Q23 — AWS SAA-C03 第5章

第 23/65 問 | ← 第5章

Q323. ある企業は、複数のAWSアカウントにまたがって数ペタバイトのデータを保存しています。この企業では、AWS Lake Formation を使用してデータレイクを管理しています。データサイエンスチームは、分析目的で、自社アカウント内の特定のデータをエンジニアリングチームと安全に共有したいと考えています。これらの要件を満たす、運用オーバーヘッドが最も少ないソリューションはどれですか?

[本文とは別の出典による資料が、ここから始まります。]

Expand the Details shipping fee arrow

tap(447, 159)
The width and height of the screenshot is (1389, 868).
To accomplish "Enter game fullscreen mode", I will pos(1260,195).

正解: D. Lake Formation のタグベースアクセス制御(Tag-based Access Control)を活用し、必要なデータに対してエンジニアリングチームの各アカウントへクロスアカウントのアクセス権限を承認・付与します。

解説

Lake Formation はタグベースアクセス制御を提供しており、タグに基づいて特定のリソースに対するクロスアカウントのアクセス権限を付与できます。この手法により、データサイエンスチームは、データを共通アカウントにコピーしたり、他アカウントのユーザーにIAMロールを付与したりすることなく、選択的にエンジニアリングチームとデータを共有できます。データサイエンスチームは単にリソースに適切なタグを付与し、そのタグに基づいてLake Formation経由でエンジニアリングチームのアカウントへのアクセスを許可すればよいのです。オプションAはデータのコピーを伴うため、時間とコストがかかり、さらに複数アカウントのユーザーに対するIAMロール管理が必要となり、運用オーバーヘッドが増加します。オプションBは、データが複数アカウントに分散している場合、各アカウントでGrantコマンドを実行する必要があり、煩雑になります。オプションCのAWS Data Exchangeは、主に異なる組織間でのデータ交換を目的として設計されており、同一組織内でのデータ共有には不適切です。